2014-12-10 16:03:00

Lavoro: positivo ma insufficiente il piano Garanzia giovani


“Sui decreti attuativi del Jobs act ci saranno dei momenti di confronto”, lo ha detto stamane il ministro del Lavoro, Giuliano Poletti alla conferenza stampa di presentazione del Piano europeo per la lotta alla disoccupazione giovanile “Garanzia giovani” inserito nel Jobs act. Il ministro ha confermato che "entro dicembre” sarà approvato “il primo decreto sul contratto a tempo indeterminato a tutele crescenti.
Il programma “Garanzia giovani” vuol offrire tutta una serie di iniziative come stage, percorsi di formazione e di orientamento per i giovani alla ricerca del lavoro. Secondo Poletti il programma è pienamente attivo in Italia e 40-50mila sono i giovani che si iscrivono ogni mese cominciando a trovare qualche opportunità di occupazione. Adriana Masotti ne ha parlato con Francesco Pastore, professore aggregato di Economia alla Seconda Università di Napoli e Segretario di AIEL, Associazione Italiana di Economia del lavoro:

R. –“Garanzia giovani” è una bella scommessa dell’Unione Europea. E’ un po’ un cambiamento di filosofia rispetto al modo di concepire la disoccupazione giovanile in Italia. In Italia noi pensiamo quasi che sia colpa dei giovani. Invece, l’Europa invita il governo italiano a dire che la responsabilità è anche del governo e quindi il governo deve fare la sua parte. Il problema è che, concretamente, è difficile trovare e creare nuovi posti di lavoro quando l’economia è in una fase così evidente di recessione e quando la struttura del mercato del lavoro è in così gravi difficoltà.

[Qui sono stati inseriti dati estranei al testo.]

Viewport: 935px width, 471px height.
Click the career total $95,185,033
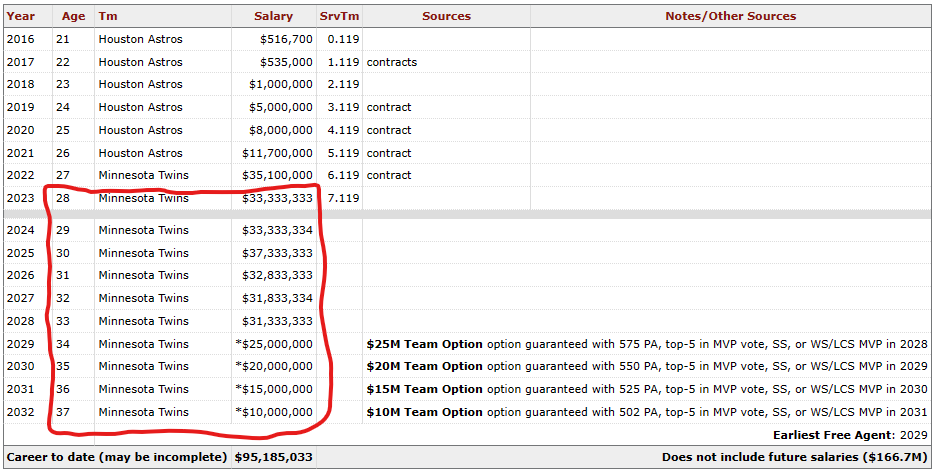273,458
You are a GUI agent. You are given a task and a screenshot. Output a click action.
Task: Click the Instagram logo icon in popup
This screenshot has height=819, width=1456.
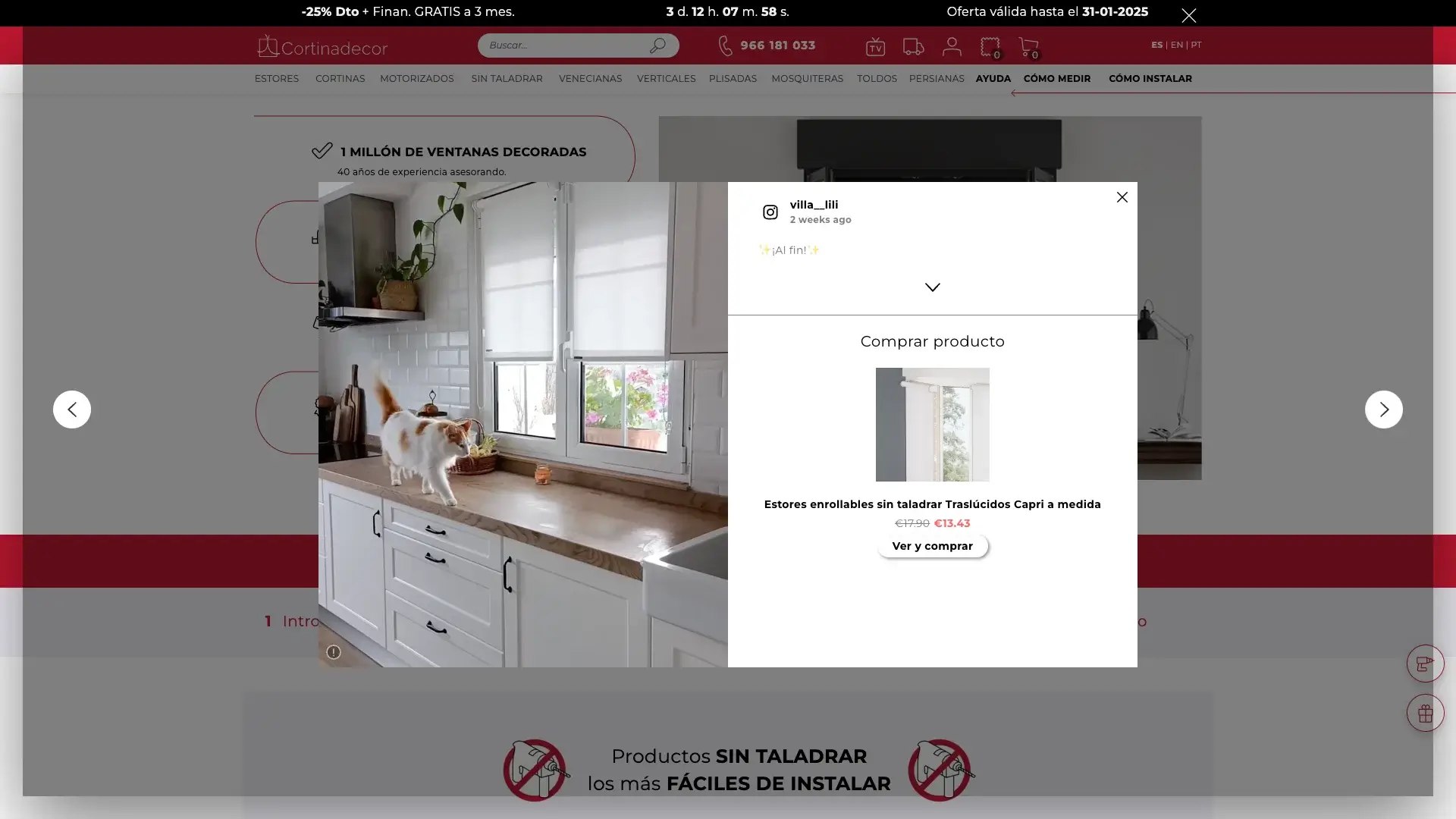769,211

D. – Si cita sempre il periodo difficile, la crisi, e sicuramente questa conta, ma ci sono altri motivi più profondi per cui in Italia, in particolare, si offrano così poche possibilità di lavoro ai giovani?

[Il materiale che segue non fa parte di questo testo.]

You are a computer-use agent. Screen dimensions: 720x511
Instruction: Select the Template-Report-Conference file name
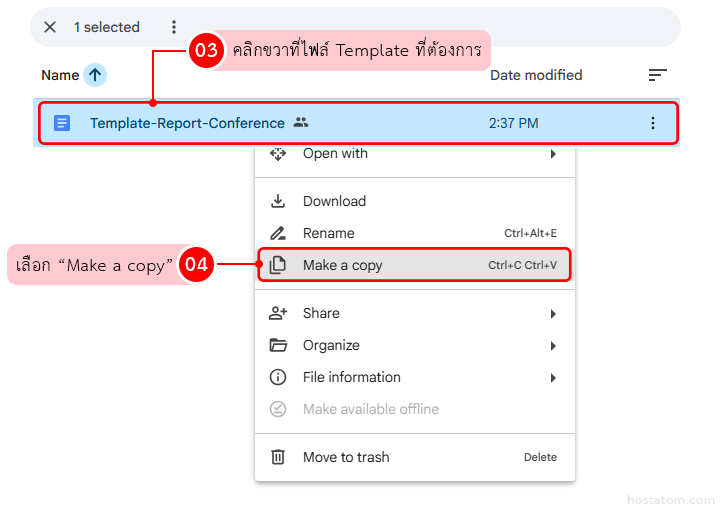[187, 123]
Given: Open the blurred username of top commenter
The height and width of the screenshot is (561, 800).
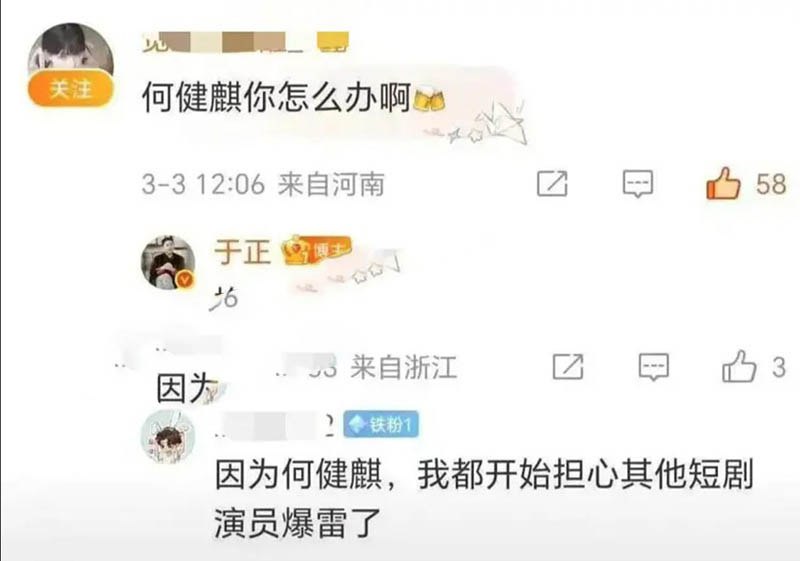Looking at the screenshot, I should coord(223,42).
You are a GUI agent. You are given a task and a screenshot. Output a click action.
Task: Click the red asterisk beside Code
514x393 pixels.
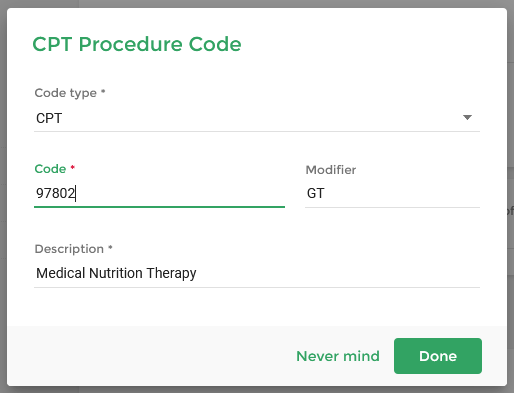click(73, 167)

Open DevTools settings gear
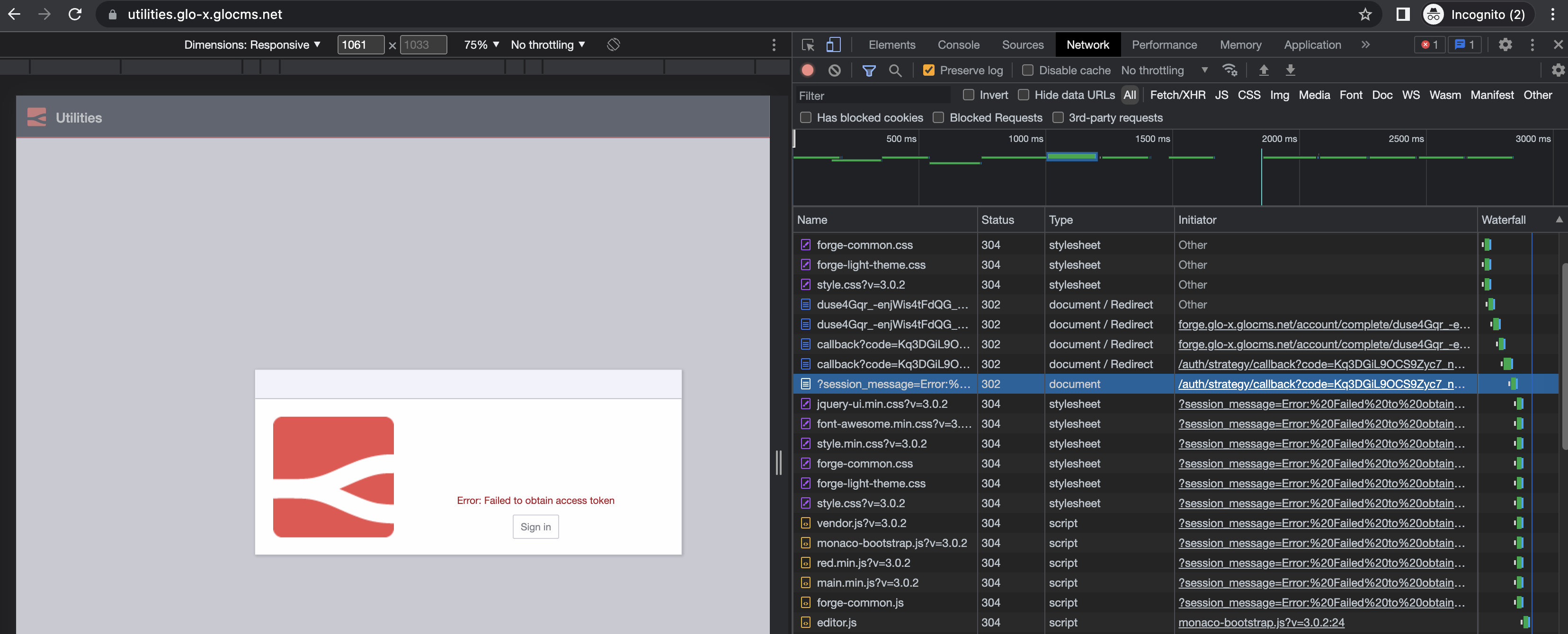point(1506,44)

R. – Ho appena pubblicato un libro che si intitola “I giovani e la crisi” proprio per dire che, sì, è vero, c’è stata un’impennata della disoccupazione giovanile in Italia, così come in Spagna, in Grecia, in Portogallo negli ultimi anni, però questi Paesi, e tra questi, sicuramente, anche l’Italia, avevano già prima una condizione giovanile particolarmente svantaggiosa. Quindi, questo significa che resta una difficoltà dei giovani che va ricercata nel modo in cui noi organizziamo le transizioni scuola-lavoro. Io dico che i giovani italiani sono un po’ lasciati a se stessi e manca tutta quella infrastrutturazione del mercato del lavoro a cominciare dalle scuole, dalle università, che sono parte del processo di transizione dalla scuola al lavoro. In primo luogo, scuole e università dovrebbero fornire formazione non soltanto teorica, nozionistica, ma anche pratica legata all’esperienza di lavoro. Inoltre, scuole e università dovrebbero già cominciare a educare i giovani alla ricerca del lavoro, già dovrebbero offrire opportunità di lavoro…

D. – Fa parte del programma “Garanzia giovani” tutta una serie di iniziative di stage, di  tirocini ecc… Ogni Regione poi si muove autonomamente…

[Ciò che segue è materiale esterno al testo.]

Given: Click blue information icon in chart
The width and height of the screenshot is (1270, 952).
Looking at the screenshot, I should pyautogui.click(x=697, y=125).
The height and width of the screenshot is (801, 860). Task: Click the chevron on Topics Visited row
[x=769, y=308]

R. – Ripeto, queste opportunità sono sacrosante. Il fatto che si offrano possibilità di muoversi nel mercato del lavoro, di uscire di casa, di attivarsi, tutto questo sicuramente è una cosa positiva. Il problema è la sproporzione tra le opportunità che sono offerte sul mercato del lavoro, anche da “Garanzia giovani” e le richieste dei giovani, che sono molto superiori.

D.  – Lei è docente, quindi è a contato all’università con i giovani. Che cosa vede, che cosa dice loro, anche per aiutarli, per sostenerli?

R. – Io, nel mio piccolo, cerco di spingerli a riflettere su queste cose, ad attrezzarsi. Una cosa che io noto nei giovani, forse anche abbastanza scontata, è che c’è una forte disillusione, una forte sensazione che i loro sforzi siano inutili.  Questo è quel cambiamento di filosofia che io vedo nella “Garanzia giovani” e che auspicavo riuscisse ad incidere su questo senso di scoraggiamento che è fortissimo. I giovani oggi hanno questa sensazione: studio o non studio, cerco o non cerco il lavoro… non ci riuscirò mai. Perché chi trova lavoro è quello che magari già ha una famiglia più forte, che magari sa quali sono i tasti giusti da premere. Ci vuole più meritocrazia. Credo che anche questo sia un messaggio molto importante sul quale io insisto sempre: siete tutti uguali, mettetevi sotto e speriamo che la società dia una risposta a chi si sforza di più.